Bajo el agudo análisis del Boston Consulting Group, hace falta un cambio de paradigma. “Las tiendas por departamentos y los supermercadistas tienen que repensar lo que están haciendo, tanto en lo macro como en lo micro”. A continuación algunos tips:
1. Debe existir una mayor definición de qué categorías mantener y cuáles no. “No puedo vender todo a todo el mundo, porque no lo voy a hacer bien”.
2. Otro tema importante es el manejo micro de la categoría, es decir, cómo hacer para que cada categoría funcione mejor con el surtido adecuado.
3. Ubicar a la gente adecuada en el cargo adecuado.
Las tiendas por departamentos en el mundo están sufriendo por culpa de las especialistas. Unas categorías más golpeadas que otras. Por ejemplo, en lo electrónico, donde Best Buy les pegó muchísimo a tiendas como Sears. En el mundo de los alimentos, Wal-Mart es el gran ganador. Aunque el crecimiento de sus ventas ha sido marginal, en la medida que agrega m2 sigue mejorando.
Los ganadores son los que se mueven en forma ascendente al noreste del gráfico. Son los casos de Jumbo y Santa Isabel, creciendo en m2 y en ventas; o sea, son más productivos. Sodimac y el Hiper de Lider no lo hacen mal, creciendo en superficie y manteniendo sus ventas. Lejos, el peor desempeño lo tienen las departamentales, que vieron crecer en forma exponencial sus m2, mientras sus ventas caían en picada.
Eficiencia: carrera de obstáculos
Las razones de la baja productividad, según McKinsey:
• Procedimientos complejos y lentos para la apertura de nuevos locales. La dificultad afecta principalmente a los supermercados, que avanzan hacia espacios con menos metros cuadrados (formatos de conveniencia), pero que no por ello deben cumplir con menos trámites burocráticos. Esto se aprecia, por ejemplo, en que muchas veces los locales terminan abriendo sin patente de alcoholes.
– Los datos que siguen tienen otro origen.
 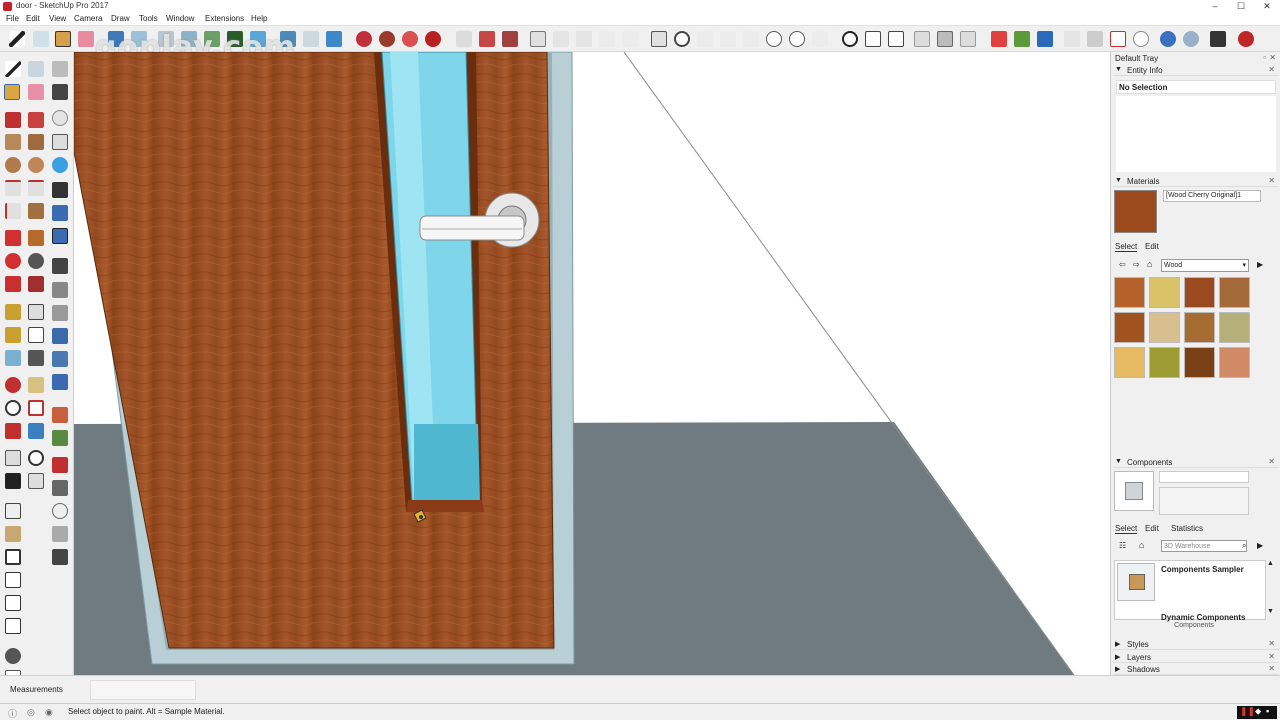 What do you see at coordinates (1204, 546) in the screenshot?
I see `warehouse-search-input: 3D Warehouse` at bounding box center [1204, 546].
• Mercado laboral rígido. Según McKinsey, en Chile hay altos costos de despidos, lo que complica la contratación de más personal. A ello se suman las dificultades para el trabajo part time, particularmente en jóvenes, mujeres y adultos mayores. De igual forma, muchas veces el personal está impedido de hacer dos tipos de tareas distintas (cajero y reponedor, por ejemplo), ya que los protocolos obligan a modificar contratos.
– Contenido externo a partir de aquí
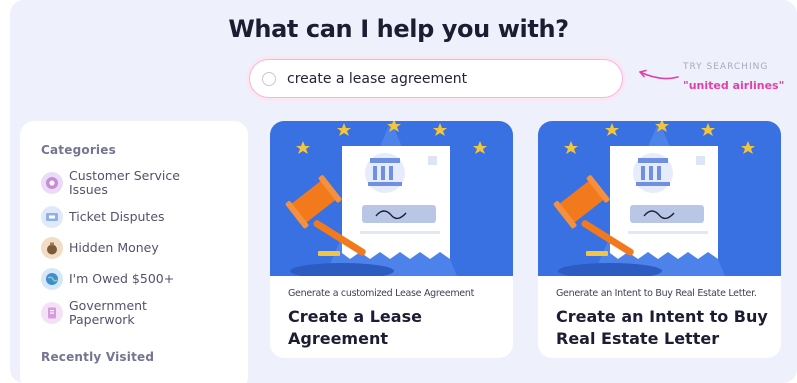 This screenshot has width=797, height=383. I want to click on arrow-left-icon, so click(659, 74).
• Poca innovación. Hay una lenta adopción de avances tecnológicos para optimizar procesos. Uno de ellos es, por ejemplo, el auto check out por caja, que sólo lo ha aplicado Tottus en uno de sus locales, mientras que en Estados Unidos hay casos como el de Ikea, que lo ha adoptado a firme, eliminando por completo la función del cajero. También falta avanzar con más fuerza en la identificación de productos por radiofrecuencia, así como en programas de inteligencia de clientes, que van a permitir optimizar el surtido de productos en tiendas.
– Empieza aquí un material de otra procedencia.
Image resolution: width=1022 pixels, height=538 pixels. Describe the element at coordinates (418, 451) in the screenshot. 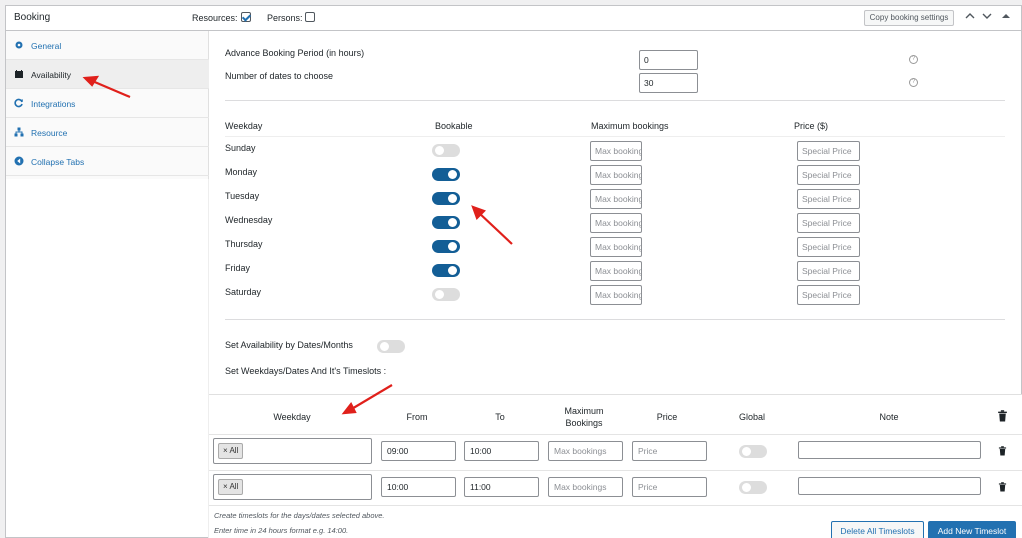

I see `timeslot-from-input: 09:00` at that location.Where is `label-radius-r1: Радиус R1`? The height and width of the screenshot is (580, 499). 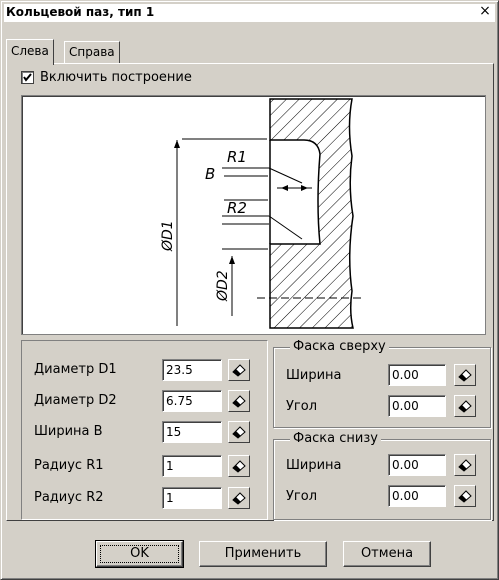 label-radius-r1: Радиус R1 is located at coordinates (69, 466).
• Poco conocimiento y estandarización de procesos y prácticas de excelencia en los empleados. En la operación de las tiendas, los niveles de eficiencia son tremendamente pobres en relación a Estados Unidos. En Chile, por ejemplo, se opera con un 60% más de empleados por metro cuadrado, lo que se ve agravado por la deuda vigente en capacitación e inversión en capital humano. Faltan, además, una asignación óptima de roles en las tiendas y una supervisión adecuada.